Но старик Богданов долго и путанно объясняет, какое мясо дали в дорогу его сыну. Богданов Николай отвернулся, смотрит в сторону. Понимаю с трудом. Какая-то нелепость! Однако больше сомневаться не приходится. Все ясно. Зверопромышленнику на двадцать дней пути председатель охотничьего колхоза выдал... половину собачьей головы. Якут возмутился. И председатель, Веньямин Слепцов, объяснил промышленнику, ласково и подробно: «Поедешь, раз приказано. Шутить с властью тебе не позволим. Говоришь: без еды можно погибнуть на дороге? Ну, что ж такое: составим акт. Советской власти, кроме акта, ничего и не нужно. А если не поедешь, то по советскому закону: вон из колхоза выгоним. И все твое имущество и даже юрту отберем. Таков закон!»

Промышленник Николай Богданов в тундру на осмотр пастей съездил. Чтобы достать продовольствия на дорогу, тому же председателю Слепцову продал за бесценок оленьи камасы.
Негодуя и боясь, ужасаясь и сдерживая себя, Богдановы спрашивают: правда ли, что нельзя уйти из такого колхоза? И можно ли вообще о таком деле говорить?
Трудно, не зная местного языка, объяснить товарищам преступность Слепцова и законные права колхозников. Оперирую двумя-тремя словами. Стараюсь убедить хотя бы в том, что из колхоза уходить незачем, когда можно просто ликвидировать бывшего кулака, теперешнего председателя.

И только путем задабривания старухи Богдановой сахаром и папиросами удается мне добиться согласия Николая быть моим проводником до Аллаихи. До райисполкома, где уже можно будет принять меры против зарвавшегося классового врага. Торжественно обещаю, что все будет «учугай», что кусахан — председатель получит по заслугам.

Собаки нехотя встают только после энергичных понуканий каюра.
Нарты спускаются на почерневший, местами в больших лужах, лед Эрге-Урех, старого русла Индигирки. Еще сорок километров предстоит брести по весенней дороге.
За день проходим только половину. Ночевка в береговых кустах, у игрушечного костра, не дает даже иллюзии отдыха.

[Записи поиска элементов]
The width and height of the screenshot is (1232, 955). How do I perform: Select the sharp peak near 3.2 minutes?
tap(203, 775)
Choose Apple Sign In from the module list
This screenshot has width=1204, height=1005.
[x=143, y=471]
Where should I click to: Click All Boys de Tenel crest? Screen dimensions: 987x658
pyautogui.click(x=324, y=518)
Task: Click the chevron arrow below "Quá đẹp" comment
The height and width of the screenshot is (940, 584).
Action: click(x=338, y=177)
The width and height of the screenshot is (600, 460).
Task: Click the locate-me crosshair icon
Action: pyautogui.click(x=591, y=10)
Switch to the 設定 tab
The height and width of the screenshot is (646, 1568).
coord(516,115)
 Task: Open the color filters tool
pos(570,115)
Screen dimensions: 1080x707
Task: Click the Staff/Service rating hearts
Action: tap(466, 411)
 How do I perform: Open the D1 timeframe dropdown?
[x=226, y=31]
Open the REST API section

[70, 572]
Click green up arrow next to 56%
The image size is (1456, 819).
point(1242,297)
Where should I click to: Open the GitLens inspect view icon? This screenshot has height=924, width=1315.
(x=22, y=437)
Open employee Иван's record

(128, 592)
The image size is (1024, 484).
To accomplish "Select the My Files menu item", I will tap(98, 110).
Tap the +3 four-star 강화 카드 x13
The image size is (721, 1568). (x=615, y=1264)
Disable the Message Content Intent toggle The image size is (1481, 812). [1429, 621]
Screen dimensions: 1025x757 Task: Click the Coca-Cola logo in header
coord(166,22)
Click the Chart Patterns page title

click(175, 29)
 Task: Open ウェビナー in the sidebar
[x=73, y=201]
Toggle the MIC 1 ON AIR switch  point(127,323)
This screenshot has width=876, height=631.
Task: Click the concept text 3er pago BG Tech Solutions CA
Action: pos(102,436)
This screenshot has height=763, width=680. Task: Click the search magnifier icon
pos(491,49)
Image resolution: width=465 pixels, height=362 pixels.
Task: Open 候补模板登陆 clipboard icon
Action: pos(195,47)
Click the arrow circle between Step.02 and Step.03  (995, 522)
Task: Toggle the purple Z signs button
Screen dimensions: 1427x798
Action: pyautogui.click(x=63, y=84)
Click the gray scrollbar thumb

■ ЗАДАНИЯ
[1] Зачем, согласно фрагменту текста, Николай Богданов продал председателю Слепцову оленьи камасы? Ответьте одним-двумя предложениями.
[2] Перепишите строки листинга в виде таблицы Markdown со столбцами «№» и «Строка», начиная со строки, содержащей «Task: Toggle the purple Z signs button», и заканчивая последней строкой листинга. Пустые строки в таблицу не включайте.

■ ОТВЕТЫ
[1] Николай Богданов продал Слепцову оленьи камасы за бесценок, чтобы достать продовольствие на дорогу перед поездкой в тундру на осмотр пастей.

[2]
| № | Строка |
|---|---|
| 1 | Task: Toggle the purple Z signs button |
| 2 | Screen dimensions: 1427x798 |
| 3 | Action: pyautogui.click(x=63, y=84) |
| 4 | Click the gray scrollbar thumb |